**Text section**
□ □ □
Millions of people around the world take omega-3 fish oil supplements. The general opinion for many years has been that these supplements can help to keep your heart and brain healthy, and may even contribute to a longer life. They are commonly taken as a food supplement all over the world, and it’s an industry that’s worth billions of dollars a year.

However, a review by the Cochrane Library has shown that this might not be the case. During the review, data from 79 experiments into omega-3 supplements were assessed, and it was concluded that they make “little or no difference” when it comes to life expectancy. Furthermore, they could even lower the levels of protective cholesterol in some individuals.

According to the Cochrane group’s lead author, Dr Lee Hooper from the University of East Anglia: “This large systematic review included information from many thousands of people over long periods. Despite all this information, we don’t see protective effects.” He added “The most trustworthy studies consistently showed little or no effect of long-chain omega-3 fats on cardiovascular health. While oily fish is a healthy food, it is unclear from the small number of trials whether eating more oily fish is protective of our hearts.”

According to nutritionists, there’s plenty of evidence that omega-3 can protect against cardiovascular disease. Health advice in most countries is that it should be consumed as part of a healthy diet; for example, the NHS advises that individuals should eat oily fish at least once a week. Despite this, millions of people are using supplements as an alternative in the hope that they will be a “shortcut” to a healthier body.
□ □ □
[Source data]
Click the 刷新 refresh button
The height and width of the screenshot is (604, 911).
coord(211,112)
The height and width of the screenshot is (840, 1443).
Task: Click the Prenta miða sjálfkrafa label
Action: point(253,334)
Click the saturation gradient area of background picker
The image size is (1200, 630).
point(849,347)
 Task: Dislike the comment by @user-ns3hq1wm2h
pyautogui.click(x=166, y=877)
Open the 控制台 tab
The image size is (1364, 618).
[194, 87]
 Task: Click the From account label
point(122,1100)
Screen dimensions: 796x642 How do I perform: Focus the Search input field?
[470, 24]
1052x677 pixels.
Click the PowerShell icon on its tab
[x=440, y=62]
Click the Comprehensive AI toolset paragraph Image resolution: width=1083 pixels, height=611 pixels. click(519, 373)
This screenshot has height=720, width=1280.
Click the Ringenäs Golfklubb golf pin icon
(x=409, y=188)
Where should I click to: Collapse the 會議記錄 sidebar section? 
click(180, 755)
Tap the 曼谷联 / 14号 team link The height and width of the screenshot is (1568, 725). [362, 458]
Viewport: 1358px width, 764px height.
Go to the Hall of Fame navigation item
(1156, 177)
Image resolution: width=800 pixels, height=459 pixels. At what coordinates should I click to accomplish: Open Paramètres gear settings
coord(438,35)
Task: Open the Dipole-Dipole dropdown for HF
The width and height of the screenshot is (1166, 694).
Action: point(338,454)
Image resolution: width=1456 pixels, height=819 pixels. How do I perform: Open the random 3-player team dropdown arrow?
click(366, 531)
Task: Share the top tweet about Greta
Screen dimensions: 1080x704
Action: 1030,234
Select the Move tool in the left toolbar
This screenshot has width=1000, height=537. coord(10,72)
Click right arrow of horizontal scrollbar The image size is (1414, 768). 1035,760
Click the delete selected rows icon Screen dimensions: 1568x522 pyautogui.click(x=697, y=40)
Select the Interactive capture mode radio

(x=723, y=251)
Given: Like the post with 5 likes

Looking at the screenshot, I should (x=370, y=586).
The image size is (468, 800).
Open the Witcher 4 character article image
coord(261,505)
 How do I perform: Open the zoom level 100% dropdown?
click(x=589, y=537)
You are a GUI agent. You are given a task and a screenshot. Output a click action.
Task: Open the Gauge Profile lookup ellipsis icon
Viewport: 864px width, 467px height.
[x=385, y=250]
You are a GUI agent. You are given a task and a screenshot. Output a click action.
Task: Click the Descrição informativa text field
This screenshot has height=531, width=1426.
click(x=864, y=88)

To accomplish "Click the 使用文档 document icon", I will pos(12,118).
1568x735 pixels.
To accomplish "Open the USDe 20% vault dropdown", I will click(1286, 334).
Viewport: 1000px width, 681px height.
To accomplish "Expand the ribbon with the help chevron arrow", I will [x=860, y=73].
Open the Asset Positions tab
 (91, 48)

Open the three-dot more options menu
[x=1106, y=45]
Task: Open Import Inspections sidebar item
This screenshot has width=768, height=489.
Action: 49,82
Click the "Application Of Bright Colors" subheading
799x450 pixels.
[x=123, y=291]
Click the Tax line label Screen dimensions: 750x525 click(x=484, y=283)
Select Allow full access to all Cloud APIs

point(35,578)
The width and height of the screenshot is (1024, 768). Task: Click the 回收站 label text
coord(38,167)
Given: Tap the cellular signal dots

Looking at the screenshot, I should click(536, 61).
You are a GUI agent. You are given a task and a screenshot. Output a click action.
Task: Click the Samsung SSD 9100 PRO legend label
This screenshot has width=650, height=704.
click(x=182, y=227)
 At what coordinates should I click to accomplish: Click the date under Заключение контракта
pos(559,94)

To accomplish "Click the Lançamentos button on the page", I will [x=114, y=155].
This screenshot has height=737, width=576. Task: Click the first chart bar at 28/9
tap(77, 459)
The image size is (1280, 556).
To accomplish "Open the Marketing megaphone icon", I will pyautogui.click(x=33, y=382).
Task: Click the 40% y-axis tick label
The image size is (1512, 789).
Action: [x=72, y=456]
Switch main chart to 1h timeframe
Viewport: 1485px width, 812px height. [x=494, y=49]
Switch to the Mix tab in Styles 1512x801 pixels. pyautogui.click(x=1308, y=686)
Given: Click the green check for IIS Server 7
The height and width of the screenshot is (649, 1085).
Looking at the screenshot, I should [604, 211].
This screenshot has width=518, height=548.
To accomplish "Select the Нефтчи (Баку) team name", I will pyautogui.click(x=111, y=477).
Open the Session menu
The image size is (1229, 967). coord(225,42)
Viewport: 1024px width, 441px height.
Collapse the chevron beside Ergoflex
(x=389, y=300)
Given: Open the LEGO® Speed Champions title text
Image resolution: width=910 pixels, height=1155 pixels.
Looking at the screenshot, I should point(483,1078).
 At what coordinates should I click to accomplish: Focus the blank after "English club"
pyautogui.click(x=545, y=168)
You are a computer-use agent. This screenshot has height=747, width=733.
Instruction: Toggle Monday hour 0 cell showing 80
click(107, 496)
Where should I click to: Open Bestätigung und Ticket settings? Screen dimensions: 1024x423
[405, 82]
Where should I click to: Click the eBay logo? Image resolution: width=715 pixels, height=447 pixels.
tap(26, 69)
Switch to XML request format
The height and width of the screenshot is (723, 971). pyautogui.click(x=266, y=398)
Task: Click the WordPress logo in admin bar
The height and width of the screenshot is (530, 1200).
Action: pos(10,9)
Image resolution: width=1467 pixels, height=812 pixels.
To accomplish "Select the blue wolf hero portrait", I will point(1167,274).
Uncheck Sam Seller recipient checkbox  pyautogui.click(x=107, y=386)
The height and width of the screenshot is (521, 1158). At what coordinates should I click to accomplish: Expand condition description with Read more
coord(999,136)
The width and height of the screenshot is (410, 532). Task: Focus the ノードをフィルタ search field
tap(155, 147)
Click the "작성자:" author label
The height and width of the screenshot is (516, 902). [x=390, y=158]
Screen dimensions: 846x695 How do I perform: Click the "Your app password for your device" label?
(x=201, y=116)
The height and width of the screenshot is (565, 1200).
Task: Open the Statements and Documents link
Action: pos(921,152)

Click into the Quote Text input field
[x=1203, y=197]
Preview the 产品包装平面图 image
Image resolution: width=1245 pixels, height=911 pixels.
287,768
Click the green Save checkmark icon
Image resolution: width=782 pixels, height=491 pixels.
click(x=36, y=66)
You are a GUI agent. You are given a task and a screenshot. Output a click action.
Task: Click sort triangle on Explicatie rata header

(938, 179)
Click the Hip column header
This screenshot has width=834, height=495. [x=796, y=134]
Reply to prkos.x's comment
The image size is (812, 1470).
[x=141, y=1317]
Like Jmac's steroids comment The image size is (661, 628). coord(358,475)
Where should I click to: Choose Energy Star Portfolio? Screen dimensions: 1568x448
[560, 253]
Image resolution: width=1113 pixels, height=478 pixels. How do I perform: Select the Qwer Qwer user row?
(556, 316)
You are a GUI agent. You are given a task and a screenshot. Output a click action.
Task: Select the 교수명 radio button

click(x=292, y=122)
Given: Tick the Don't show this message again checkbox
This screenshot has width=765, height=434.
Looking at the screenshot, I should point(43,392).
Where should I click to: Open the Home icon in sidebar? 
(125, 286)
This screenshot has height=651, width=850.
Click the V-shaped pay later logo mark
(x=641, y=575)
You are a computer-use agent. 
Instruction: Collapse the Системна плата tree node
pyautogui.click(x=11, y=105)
□ □ □
**Work item A**
Write out, word for word, the part of the omega-3 supplement article that opens with the words containing "According to nutritionists, there’s" and closes with "a healthier body.".
**Work item B**
Please write what comes next in the omega-3 supplement article, picking up after its final sentence.

**Task output A**
According to nutritionists, there’s plenty of evidence that omega-3 can protect against cardiovascular disease. Health advice in most countries is that it should be consumed as part of a healthy diet; for example, the NHS advises that individuals should eat oily fish at least once a week. Despite this, millions of people are using supplements as an alternative in the hope that they will be a “shortcut” to a healthier body.

**Task output B**
The new Cochrane review argues that the supplements containing omega 3 fats like eicosapentaenoic acid (EPA), and docosahexaenoic acid (DHA) weren’t effective in reducing the risk of cardiovascular disease, heart attacks or strokes in the same way as oily fish. And although they did reduce some fats in the blood, this benefit was offset by a reduction in high density lipoprotein (HDL), which is beneficial in protecting the artery walls.

Dr Ian Johnson, a nutrition researcher at the Quadram Institute noted: “Given the strong evidence from previous epidemiological studies this conclusion is somewhat surprising, but it needs to be taken seriously.” And Professor Tim Chico, an expert in cardiovascular medicine at the University of Sheffield said: “Supplements come with a significant cost, so my advice to anyone buying them in the hope that they reduce the risk of heart disease, I’d advise them to spend their money on vegetables instead.”